## **Power Of Imputers**

Imputers in Machine Learning are techniques used to handle missing data in datasets. Missing data is a common problem in real-world datasets, and imputers provide strategies to replace these missing values with appropriate estimates, so that machine learning models can operate without errors. Imputing missing data ensures that the dataset remains complete and that no valuable data points are lost due to missing values.
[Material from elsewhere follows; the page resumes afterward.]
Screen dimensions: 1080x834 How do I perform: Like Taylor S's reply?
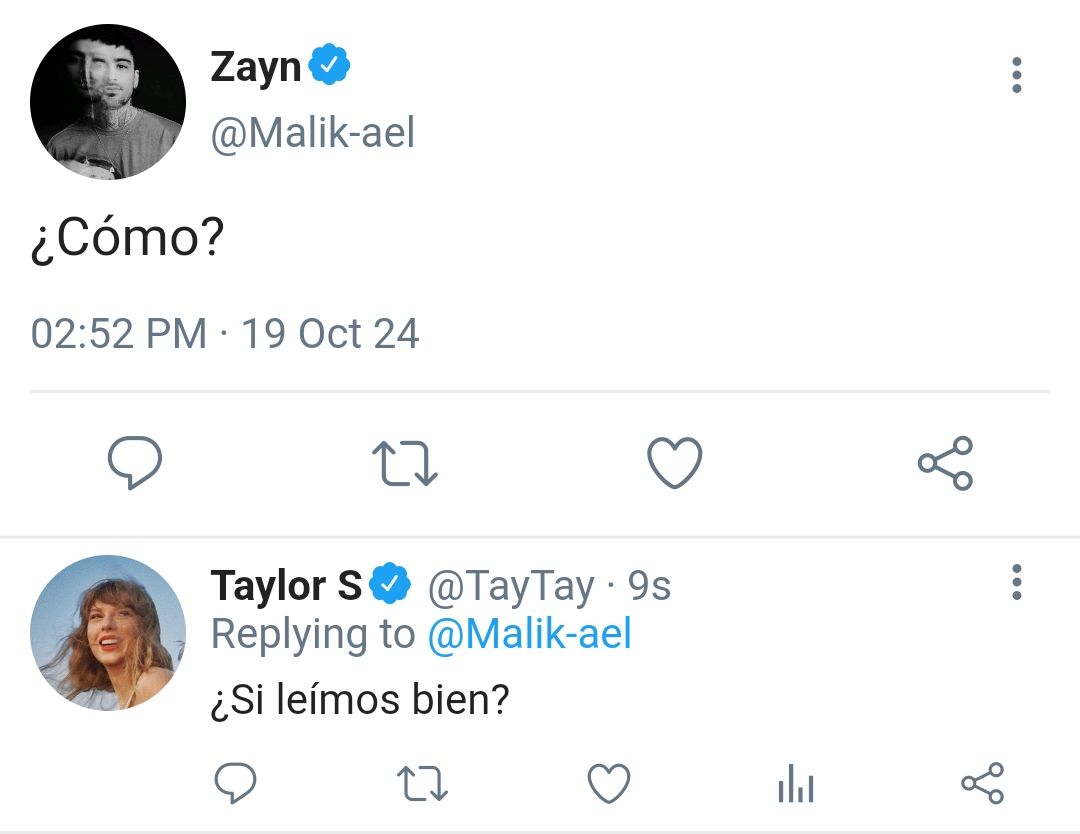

### Why Imputers Are Important:
- **Handling Missing Data**: Many machine learning algorithms cannot handle missing values directly and may give errors or produce suboptimal results if missing data is present.
- **Improves Model Accuracy**: By properly imputing missing values, the dataset becomes more complete and can lead to better model performance.
- **Retains Data**: Imputation allows you to keep as much data as possible instead of discarding rows or columns with missing values, which could reduce the amount of information available for learning.

### Types of Imputers

1. **Mean/Median/Mode Imputation**:
   - **Mean**: For continuous numerical features, missing values are replaced with the mean of the non-missing values.
   - **Median**: Replaces missing values with the median, often preferred when there are outliers.
   - **Mode**: Used for categorical features, replaces missing values with the most frequent category (the mode).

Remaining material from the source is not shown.